Talking about 'the decisive moment' yesterday reminded me of a few things.
Mainly, it brought old Charlie Hoff to mind. (This is as close as I can come to showing you what he looked like; sorry.) Charles Hoff was a quintessential old-timer "ƒ/8 and be there" photojournalist who was active from the 1930s to the '60s and died in 1975. He worked for the New York Daily News for many years. He was one of the 22 photographers who were waiting for the Hindenburg when it approached its mooring mast in Lakehurst, New Jersey, in 1937 and burst into flames. You can bet Charlie Hoff got the shot. (This is as close as I can come to showing it to you; sorry again.)
Ezzard Charles and Rocky Marciano, 1954.
Photo by Charles Hoff, The New York Daily News.
I mostly know him from an out-of-print book called The Fights, which in my opinion is collectively one of the great virtuoso performances in the history of photography.
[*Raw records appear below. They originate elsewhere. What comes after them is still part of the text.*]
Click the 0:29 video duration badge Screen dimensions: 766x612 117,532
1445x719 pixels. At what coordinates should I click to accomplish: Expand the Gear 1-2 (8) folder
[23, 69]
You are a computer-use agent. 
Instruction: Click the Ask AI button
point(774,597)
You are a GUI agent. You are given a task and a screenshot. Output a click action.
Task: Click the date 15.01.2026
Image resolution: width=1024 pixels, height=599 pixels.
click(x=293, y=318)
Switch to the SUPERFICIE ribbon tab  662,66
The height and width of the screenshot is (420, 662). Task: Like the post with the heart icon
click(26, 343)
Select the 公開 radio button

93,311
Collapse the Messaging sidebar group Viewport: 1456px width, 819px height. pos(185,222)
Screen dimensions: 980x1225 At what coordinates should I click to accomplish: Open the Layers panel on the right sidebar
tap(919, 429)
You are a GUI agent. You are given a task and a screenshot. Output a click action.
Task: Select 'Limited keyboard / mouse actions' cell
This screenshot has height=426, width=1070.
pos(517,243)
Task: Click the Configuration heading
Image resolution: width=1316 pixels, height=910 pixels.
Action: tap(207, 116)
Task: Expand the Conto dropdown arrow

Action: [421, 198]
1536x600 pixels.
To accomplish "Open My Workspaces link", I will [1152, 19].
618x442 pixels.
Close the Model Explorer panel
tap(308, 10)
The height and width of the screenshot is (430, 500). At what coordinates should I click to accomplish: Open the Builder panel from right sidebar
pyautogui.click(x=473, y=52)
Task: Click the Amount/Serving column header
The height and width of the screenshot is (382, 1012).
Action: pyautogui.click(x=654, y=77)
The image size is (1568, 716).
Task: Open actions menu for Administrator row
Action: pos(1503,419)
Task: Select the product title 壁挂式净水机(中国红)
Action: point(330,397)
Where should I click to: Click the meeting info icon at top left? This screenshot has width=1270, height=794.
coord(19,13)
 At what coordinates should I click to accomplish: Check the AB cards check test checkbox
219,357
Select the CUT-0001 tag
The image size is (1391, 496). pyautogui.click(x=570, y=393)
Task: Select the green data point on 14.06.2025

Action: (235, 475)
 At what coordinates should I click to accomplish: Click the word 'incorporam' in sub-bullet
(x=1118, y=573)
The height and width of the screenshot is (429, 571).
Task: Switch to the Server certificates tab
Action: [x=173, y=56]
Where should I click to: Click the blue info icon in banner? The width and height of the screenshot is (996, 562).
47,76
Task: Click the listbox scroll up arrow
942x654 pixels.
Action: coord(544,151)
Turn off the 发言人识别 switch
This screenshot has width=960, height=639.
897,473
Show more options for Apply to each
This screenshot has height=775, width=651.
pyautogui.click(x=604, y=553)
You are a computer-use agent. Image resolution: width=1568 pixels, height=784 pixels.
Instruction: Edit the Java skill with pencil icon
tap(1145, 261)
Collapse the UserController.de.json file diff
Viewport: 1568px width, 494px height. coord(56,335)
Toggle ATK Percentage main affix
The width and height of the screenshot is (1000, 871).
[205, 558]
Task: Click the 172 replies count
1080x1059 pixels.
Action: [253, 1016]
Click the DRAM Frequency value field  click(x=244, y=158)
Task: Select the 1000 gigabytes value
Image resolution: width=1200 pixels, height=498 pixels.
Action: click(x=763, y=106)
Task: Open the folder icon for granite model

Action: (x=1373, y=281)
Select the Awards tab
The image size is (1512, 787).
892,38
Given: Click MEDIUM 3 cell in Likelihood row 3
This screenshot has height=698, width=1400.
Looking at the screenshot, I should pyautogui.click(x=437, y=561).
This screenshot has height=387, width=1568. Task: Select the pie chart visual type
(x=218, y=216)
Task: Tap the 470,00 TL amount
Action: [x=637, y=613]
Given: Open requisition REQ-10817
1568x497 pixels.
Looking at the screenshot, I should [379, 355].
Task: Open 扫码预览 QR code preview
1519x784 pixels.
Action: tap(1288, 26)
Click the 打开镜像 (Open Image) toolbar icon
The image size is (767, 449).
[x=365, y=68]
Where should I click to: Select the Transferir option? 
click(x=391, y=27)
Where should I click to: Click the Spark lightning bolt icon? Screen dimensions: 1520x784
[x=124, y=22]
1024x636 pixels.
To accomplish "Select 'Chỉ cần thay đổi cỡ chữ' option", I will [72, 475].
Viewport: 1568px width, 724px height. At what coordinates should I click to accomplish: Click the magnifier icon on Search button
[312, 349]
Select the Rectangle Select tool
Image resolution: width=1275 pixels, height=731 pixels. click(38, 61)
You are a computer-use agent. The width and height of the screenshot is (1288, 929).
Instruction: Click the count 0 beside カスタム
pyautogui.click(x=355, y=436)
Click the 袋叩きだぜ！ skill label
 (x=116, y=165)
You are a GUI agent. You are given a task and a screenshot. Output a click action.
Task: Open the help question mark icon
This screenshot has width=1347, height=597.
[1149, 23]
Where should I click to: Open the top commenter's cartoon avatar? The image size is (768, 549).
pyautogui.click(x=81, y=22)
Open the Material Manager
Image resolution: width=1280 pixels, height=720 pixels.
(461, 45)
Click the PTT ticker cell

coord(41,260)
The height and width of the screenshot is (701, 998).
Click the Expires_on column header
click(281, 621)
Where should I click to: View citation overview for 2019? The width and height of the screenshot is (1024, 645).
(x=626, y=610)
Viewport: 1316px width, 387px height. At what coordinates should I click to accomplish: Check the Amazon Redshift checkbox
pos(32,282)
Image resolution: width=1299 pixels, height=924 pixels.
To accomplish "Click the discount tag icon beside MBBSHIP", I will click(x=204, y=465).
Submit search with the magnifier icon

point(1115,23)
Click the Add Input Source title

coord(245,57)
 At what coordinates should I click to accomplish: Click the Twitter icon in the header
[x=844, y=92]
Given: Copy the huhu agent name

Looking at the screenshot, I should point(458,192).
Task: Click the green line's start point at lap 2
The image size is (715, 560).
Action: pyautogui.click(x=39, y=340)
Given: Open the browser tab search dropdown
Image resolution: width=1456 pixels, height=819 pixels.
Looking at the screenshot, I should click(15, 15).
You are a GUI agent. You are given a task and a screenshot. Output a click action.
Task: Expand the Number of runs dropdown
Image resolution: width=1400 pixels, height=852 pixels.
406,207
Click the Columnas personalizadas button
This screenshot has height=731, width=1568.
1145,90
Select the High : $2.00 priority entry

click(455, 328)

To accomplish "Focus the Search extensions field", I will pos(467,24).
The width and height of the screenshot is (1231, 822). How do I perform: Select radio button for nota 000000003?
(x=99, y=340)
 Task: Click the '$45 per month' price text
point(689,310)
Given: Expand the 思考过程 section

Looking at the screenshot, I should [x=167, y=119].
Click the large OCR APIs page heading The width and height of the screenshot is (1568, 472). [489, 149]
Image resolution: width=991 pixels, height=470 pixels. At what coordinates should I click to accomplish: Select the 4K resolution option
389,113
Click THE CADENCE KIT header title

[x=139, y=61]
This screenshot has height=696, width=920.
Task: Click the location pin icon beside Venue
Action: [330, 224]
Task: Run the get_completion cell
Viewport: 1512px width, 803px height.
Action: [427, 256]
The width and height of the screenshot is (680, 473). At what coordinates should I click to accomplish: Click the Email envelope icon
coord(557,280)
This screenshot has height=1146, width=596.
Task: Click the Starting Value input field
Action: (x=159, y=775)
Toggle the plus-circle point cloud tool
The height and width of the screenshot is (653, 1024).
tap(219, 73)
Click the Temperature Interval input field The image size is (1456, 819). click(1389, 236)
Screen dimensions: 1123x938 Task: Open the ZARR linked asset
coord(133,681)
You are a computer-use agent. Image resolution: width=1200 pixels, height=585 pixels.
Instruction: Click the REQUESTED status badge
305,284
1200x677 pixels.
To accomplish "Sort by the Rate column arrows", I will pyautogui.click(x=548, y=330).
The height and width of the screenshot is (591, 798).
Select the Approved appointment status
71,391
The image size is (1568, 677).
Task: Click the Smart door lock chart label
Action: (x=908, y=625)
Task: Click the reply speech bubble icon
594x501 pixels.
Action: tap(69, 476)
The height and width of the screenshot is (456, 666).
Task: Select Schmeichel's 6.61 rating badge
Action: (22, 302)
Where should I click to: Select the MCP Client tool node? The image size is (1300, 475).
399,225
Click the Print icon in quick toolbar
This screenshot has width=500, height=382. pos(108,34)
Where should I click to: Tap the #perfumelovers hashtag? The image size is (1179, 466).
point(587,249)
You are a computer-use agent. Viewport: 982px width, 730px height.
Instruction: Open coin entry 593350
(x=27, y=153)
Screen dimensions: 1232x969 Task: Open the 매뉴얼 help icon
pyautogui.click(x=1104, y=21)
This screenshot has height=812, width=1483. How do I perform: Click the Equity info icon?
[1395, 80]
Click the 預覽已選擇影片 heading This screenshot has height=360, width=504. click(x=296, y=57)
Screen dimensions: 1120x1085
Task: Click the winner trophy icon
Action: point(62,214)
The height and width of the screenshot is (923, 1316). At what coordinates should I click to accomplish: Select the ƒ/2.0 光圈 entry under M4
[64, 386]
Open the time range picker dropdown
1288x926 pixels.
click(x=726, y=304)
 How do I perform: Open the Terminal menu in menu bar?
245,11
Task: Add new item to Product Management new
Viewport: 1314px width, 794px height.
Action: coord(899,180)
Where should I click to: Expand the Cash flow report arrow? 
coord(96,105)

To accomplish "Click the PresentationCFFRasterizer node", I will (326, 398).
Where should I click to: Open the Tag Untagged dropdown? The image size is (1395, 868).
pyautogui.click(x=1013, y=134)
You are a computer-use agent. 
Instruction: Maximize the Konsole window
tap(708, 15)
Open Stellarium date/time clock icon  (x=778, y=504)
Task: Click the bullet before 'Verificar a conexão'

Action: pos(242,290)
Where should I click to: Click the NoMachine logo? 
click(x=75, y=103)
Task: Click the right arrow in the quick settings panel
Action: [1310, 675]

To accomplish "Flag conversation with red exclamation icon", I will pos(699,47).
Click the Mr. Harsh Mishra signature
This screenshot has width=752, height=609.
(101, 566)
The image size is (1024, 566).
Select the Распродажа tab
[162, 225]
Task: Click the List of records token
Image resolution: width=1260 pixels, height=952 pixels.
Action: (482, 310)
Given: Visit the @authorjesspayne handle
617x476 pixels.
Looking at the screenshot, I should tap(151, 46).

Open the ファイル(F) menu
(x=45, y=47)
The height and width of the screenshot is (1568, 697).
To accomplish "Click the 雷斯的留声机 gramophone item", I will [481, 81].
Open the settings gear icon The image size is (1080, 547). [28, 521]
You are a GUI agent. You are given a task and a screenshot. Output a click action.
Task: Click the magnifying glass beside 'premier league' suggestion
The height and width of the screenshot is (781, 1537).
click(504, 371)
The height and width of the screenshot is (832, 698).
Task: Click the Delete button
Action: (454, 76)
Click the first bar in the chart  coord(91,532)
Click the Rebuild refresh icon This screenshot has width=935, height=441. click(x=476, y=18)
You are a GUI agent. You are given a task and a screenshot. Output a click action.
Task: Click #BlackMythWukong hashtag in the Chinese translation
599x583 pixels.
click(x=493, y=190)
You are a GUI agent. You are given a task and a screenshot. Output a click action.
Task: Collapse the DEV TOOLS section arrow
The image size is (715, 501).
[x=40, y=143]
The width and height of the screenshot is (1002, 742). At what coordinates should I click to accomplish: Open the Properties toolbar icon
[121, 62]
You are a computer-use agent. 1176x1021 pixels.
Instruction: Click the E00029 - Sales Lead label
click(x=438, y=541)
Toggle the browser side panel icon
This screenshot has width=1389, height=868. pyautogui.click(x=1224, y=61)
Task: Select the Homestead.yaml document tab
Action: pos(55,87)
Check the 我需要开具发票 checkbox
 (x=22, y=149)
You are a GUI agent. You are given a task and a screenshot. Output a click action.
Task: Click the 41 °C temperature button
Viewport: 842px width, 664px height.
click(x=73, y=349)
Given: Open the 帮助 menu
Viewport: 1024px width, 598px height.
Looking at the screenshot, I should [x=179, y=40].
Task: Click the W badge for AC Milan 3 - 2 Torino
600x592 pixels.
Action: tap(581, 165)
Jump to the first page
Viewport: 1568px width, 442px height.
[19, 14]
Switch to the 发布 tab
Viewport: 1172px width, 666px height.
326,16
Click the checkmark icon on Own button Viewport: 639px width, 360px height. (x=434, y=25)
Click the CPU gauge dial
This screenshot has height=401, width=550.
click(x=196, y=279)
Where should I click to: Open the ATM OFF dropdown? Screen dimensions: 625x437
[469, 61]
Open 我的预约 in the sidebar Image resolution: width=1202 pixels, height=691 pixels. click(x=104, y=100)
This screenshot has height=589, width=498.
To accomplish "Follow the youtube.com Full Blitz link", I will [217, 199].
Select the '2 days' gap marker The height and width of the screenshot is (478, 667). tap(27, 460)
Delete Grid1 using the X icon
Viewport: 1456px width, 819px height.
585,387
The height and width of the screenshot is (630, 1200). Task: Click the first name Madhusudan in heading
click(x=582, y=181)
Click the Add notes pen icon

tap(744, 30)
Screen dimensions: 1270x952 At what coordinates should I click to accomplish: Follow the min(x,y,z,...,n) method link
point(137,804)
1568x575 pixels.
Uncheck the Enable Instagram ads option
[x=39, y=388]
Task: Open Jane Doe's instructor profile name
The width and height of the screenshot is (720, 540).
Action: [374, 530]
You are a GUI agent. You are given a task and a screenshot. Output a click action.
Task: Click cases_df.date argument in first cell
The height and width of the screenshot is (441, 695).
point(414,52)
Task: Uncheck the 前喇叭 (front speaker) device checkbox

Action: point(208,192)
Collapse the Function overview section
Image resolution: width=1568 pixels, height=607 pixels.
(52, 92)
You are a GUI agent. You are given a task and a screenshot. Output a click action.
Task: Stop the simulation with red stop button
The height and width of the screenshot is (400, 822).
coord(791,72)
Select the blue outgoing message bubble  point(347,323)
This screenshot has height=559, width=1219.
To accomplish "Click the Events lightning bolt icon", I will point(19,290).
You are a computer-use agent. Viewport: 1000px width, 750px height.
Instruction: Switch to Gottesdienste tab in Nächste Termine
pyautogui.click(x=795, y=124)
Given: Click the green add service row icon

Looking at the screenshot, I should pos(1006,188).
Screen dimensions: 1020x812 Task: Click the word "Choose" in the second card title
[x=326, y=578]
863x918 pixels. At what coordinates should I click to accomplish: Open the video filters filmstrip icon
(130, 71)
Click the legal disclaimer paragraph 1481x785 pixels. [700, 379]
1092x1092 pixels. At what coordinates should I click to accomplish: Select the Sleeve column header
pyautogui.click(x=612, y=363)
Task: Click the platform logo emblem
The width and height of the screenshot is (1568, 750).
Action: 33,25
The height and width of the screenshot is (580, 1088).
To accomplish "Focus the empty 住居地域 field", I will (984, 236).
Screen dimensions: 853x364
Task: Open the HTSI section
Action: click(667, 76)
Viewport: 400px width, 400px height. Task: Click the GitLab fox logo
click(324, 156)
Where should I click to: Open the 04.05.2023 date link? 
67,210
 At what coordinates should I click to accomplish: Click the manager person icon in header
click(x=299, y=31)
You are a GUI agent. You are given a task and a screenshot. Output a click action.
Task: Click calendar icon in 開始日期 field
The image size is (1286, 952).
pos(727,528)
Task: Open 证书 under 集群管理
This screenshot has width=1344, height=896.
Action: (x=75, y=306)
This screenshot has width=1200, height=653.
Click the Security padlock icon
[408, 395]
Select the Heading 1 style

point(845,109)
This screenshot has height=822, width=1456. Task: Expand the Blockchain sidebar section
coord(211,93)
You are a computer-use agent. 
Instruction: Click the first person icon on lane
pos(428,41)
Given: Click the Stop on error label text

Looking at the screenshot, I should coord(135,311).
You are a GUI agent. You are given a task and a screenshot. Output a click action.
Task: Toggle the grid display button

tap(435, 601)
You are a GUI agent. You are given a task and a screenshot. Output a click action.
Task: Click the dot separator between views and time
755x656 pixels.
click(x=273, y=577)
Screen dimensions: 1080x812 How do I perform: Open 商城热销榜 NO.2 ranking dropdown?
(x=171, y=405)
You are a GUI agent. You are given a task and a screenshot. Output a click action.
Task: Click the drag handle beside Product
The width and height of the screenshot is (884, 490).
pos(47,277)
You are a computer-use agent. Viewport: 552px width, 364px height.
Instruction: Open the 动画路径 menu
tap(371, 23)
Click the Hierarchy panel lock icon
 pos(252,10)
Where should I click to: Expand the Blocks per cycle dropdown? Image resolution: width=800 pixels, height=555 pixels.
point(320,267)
Photographing with a large-format camera at ringside, he had a preternatural ability to anticipate the action and extract a marvelous moment—I use that adjective advisedly, meaning something to marvel at—from the fast-paced flurry arms, legs, and motion, many times capturing the instant of a heavy blow or a falling fighter just before he hit the canvas.
As photographers know, and can appreciate, a view camera gives you just one chance—just one shot at a time. (Hoff even had permission to set up lights at ringside—most of the conditions under which he worked in his prime were unreproducible in later decades.) Hoff's fight pictures were thus the very antithesis, the diametric opposite, of "spray and pray."
My reference library is in storage (I'm probably going to work all my life and finally be able to afford a proper office at the very end of it) so I can't even refer to the one book I have. But one thing I remember from the book is that Charlie Hoff said he would intently watch the fighters' feet—the set of their feet was the way he could tell they were about to throw a haymaker.
I'd love to see a collection of the best of all his work, not just the boxing photographs, but it doesn't exist. I look forward to the day when the culture of the Internet matures to the point where the work of many photographers will be accessible online in more than a random motley way. But you can Google him and hopefully find a few more examples, at least.
Action
And what Charlie Hoff reminds me of is that, still, today, one of the best tools we photographers have got is to constantly work on the skill of hitting the shutter button at exactly the right time—not a split-second early or a split-second late. I don't think any really good photographer of any kind of moving subject (all the way down to moving clouds) fails to ever be conscious of this. Nor do I think any good photographer ever stops working on it. It was one of the reasons I suggested "the Leica year" as a good learning experience...the old film Ms, with no finder blackout and very little shutter lag and a cost for every shot, were great for learning how to look for that just-exactly-right moment to expose the picture. Even if you're triggering 30 FPS, you still need to know exactly when to do it.
And even with the GH5 or some other variant of the very latest thing, I'll bet old Charlie Hoff could teach us all a thing or two.